# [SET OF TASKS]
1) Set down, word for word, the passage of the press release on Victoria's health performance data that starts with "Minister for Health" and runs through "keep Victorians safe.".
2) List every figure stated as a percentage ("per cent") in the press release on Victoria's health performance data.
3) Write what comes next in the press release on Victoria's health performance data, picking up after its final sentence.

Victorian patients continued to receive the best quality treatment and support when they needed it most, despite our health services and healthcare workers dealing with a once in a century pandemic.
Minister for Health and Ambulance Services Martin Foley today released Victoria’s September quarter performance data, which shows our hard-working front-line workers continued to provide timely care even while dealing with unprecedented widescale measures to keep Victorians safe.
The latest Victorian health service and ambulance performance data shows doctors and nurses in our emergency departments treated 100 per cent of the most urgent Category 1 patients immediately on arrival at the hospital.
It also shows that even though most Category 2 and all Category 3 elective surgery was cancelled as hospitals dealt with the pandemic, 99.99 per cent Category 1 urgent elective surgery patients received their operations within the target 30 days – half of them within 10 days.
Even with the focus on responding to the coronavirus peak, our health care workers maintained their high levels of performance, particularly for the most seriously ill and injured patients.
Ambulance Victoria reached 82.3 per cent of Code 1 urgent cases within the benchmark of 15 minutes, with an average response time of 11 minutes 37 seconds – well under the 15 minute target. This is an improvement on 81.6 per cent in the June quarter, when ambulances reached Code 1 cases in an average 11 minutes and 47 seconds.
Victoria’s ambulances transported 68,666 Code 1 emergency patients in the three months to the end of September – 1760 more than the previous quarter.
The report also shows 362,833 people attended our hospital EDs in the September quarter, down by 116,297 on the same quarter in 2019.
Coronavirus stay-at-home restrictions also led to fewer vehicles on the road and fewer crashes, restrictions on sport led to fewer sports injuries, while enhanced physical distancing and hand hygiene protocols led to fewer illnesses. There was also a decline in patients presenting with minor ailments as they heeded the message to stay at home.

# [RECORDED INFORMATION]
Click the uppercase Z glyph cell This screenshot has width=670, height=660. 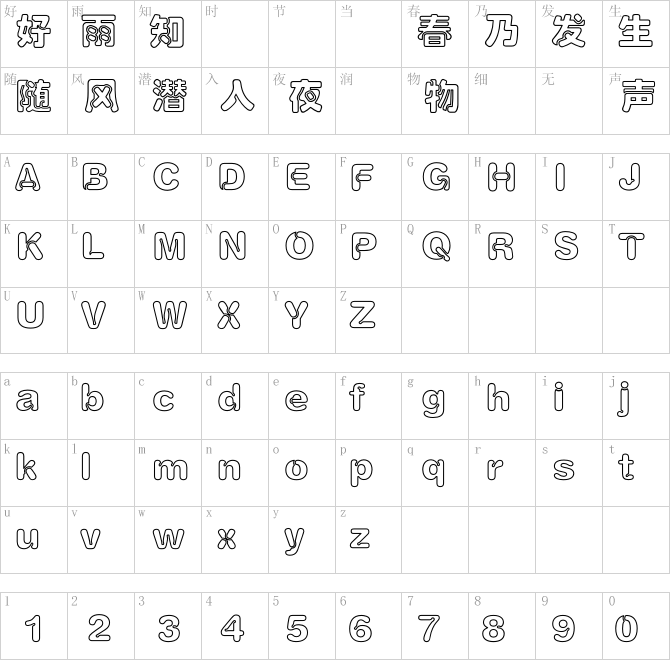click(x=368, y=320)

# [ANSWERS TO THE EXERCISES]
1)
Minister for Health and Ambulance Services Martin Foley today released Victoria’s September quarter performance data, which shows our hard-working front-line workers continued to provide timely care even while dealing with unprecedented widescale measures to keep Victorians safe.

2)
100 per cent
99.99 per cent
82.3 per cent
81.6 per cent

3)
High vaccination levels and diligent observance of physical distancing and hand hygiene protocols led to a vastly reduced flu season in 2020 compared with the unprecedented 2019 winter, which put huge strain on our hospitals.
In 2020 there have been 4769 laboratory-confirmed cases, compared with more than 65,000 for the same time in 2019, which included more than 18,500 children. The report shows that 66,242 people are on the list for elective surgery, following the pause of less-urgent surgery during the pandemic.
With both regional and metropolitan Melbourne hospitals now back 85 per cent of usual services, the Victorian Government will ramp up an elective surgery blitz to address wait times as soon as it’s safe to do so.
As stated by Minister for Health and Ambulance Services Martin Foley
“Our health system has proven to be well-prepared, adaptable and resilient during one of toughest years we’ve ever faced – we thank every single health service for supporting Victorians through this pandemic.”
“The latest performance data shows just how hard working our healthcare workers really are – they’ve done an incredible job ensuring that even during a pandemic, Victorians continue to receive world class care.”